Antes de convertirse en una estrella internacional del cine, Hugh Jackman tuvo un empleo muy distinto al que hoy define su carrera: trabajó como payaso en fiestas de cumpleaños.
El propio actor australiano ha relatado esta experiencia en diversas entrevistas, señalando que ocurrió antes de su formación profesional y mucho antes de alcanzar fama mundial. Jackman describe aquel trabajo como uno de los más incómodos y poco exitosos de su vida laboral, marcado por la improvisación y la falta de preparación.
Según su testimonio, junto a un amigo aceptó animar fiestas infantiles sin contar con habilidades específicas, más allá de un disfraz alquilado y entusiasmo inicial. "Literalmente alquilé un traje de payaso y, con mi amigo Stan, nos dedicamos a las fiestas de cumpleaños sin tener ninguna habilidad", recordó, subrayando lo improvisado de aquellos espectáculos.
- La falta de técnica pronto se hizo evidente: los niños mayores no respondían como esperaba y en una ocasión la situación se tornó caótica. "Un niño gritó: ´¡Mamá, este payaso es un desastre!´", relató Jackman.

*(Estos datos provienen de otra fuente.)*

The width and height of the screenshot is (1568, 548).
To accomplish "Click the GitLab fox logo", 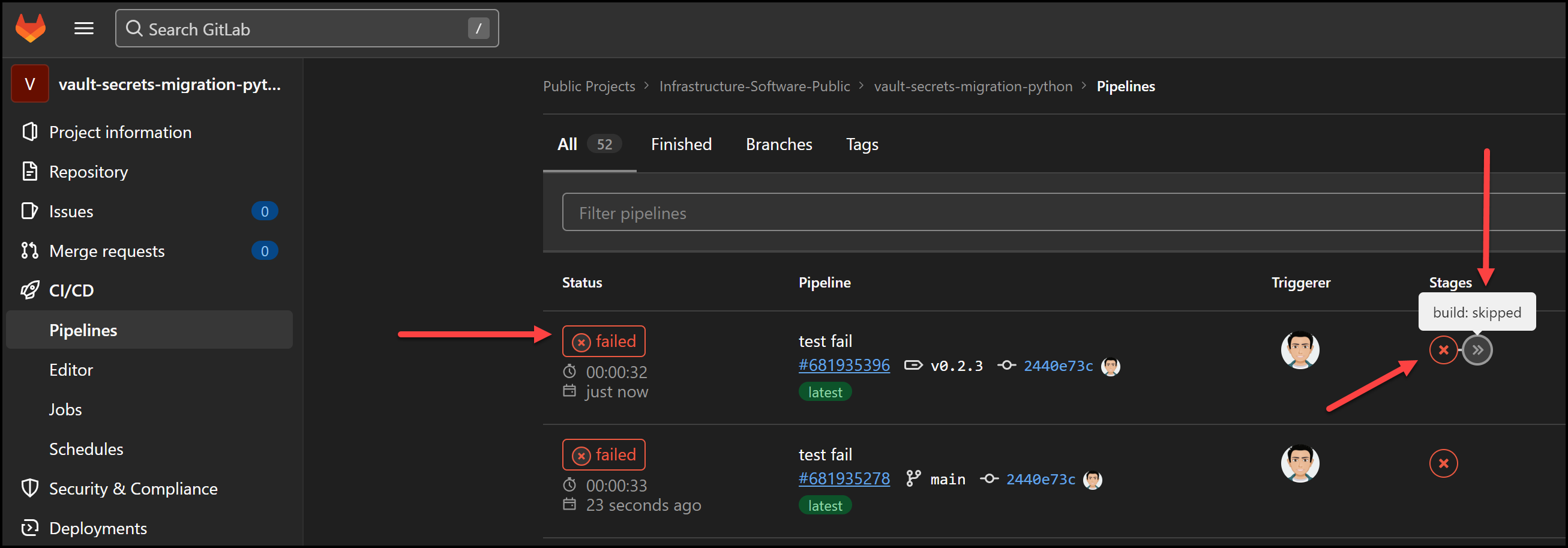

El episodio terminó con burlas y objetos lanzados contra él, lo que lo llevó a abandonar definitivamente ese empleo.
Con el tiempo, Jackman reconoció que sus presentaciones solo funcionaban con niños muy pequeños, incapaces de notar la falta de recursos. "En fiestas de tres años era el mejor, pero nada más allá de eso", admitió, reconociendo que no sabía hacer globos ni trucos de magia.

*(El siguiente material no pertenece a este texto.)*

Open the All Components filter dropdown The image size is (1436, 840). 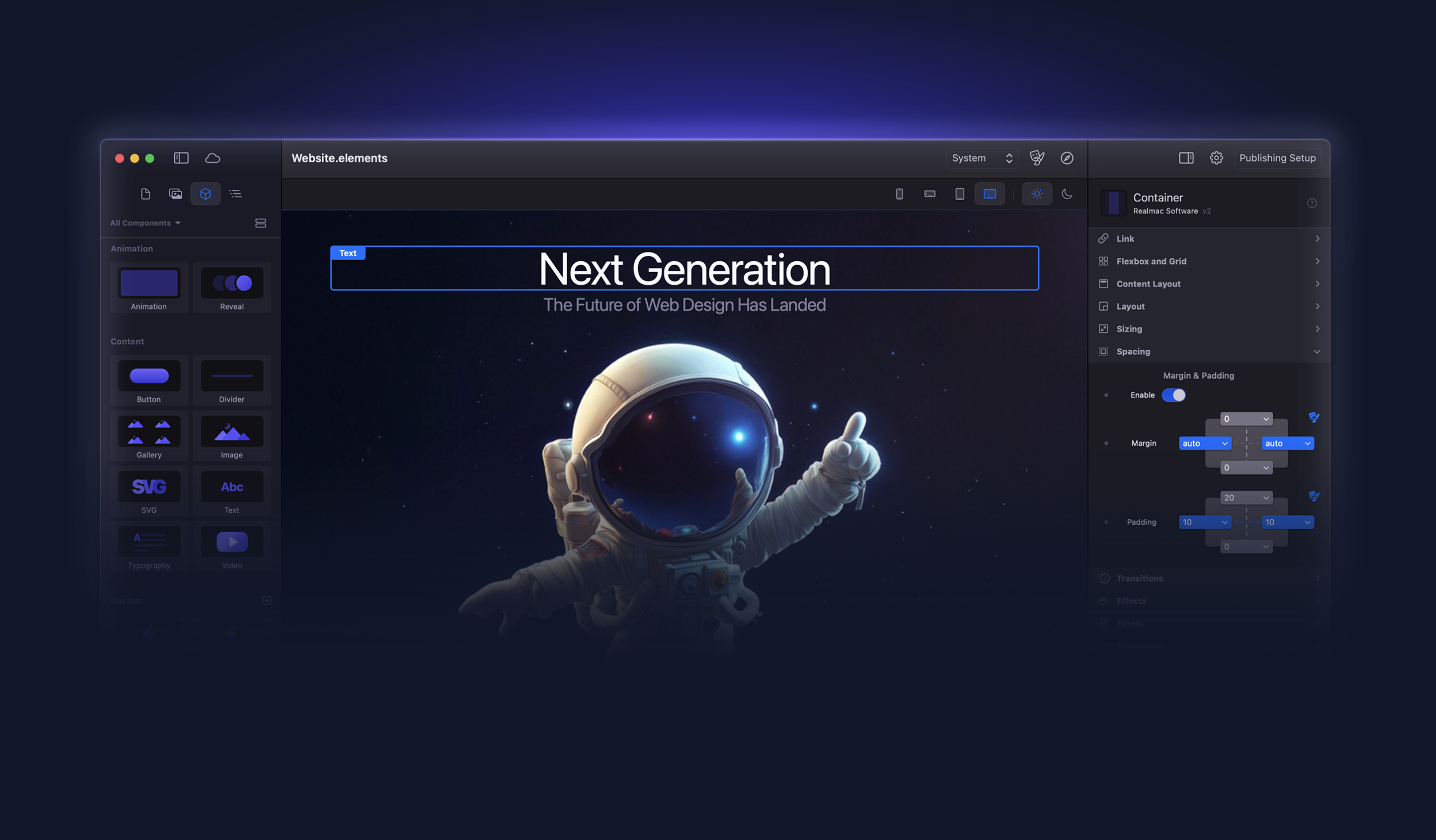click(x=145, y=223)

Años después, el actor ingresó formalmente al mundo de la actuación y construyó una sólida carrera en teatro, cine y musicales. Su salto internacional llegó con el papel de Wolverine en la saga de Marvel, que lo consolidó como figura central de la industria.
El contraste entre aquel fallido empleo y su posterior éxito ha sido utilizado por Jackman como ejemplo de perseverancia. En 2026, incluso compartió en redes sociales una fotografía caracterizado como "Coco, el payaso", recordando con humor esa etapa temprana de su vida.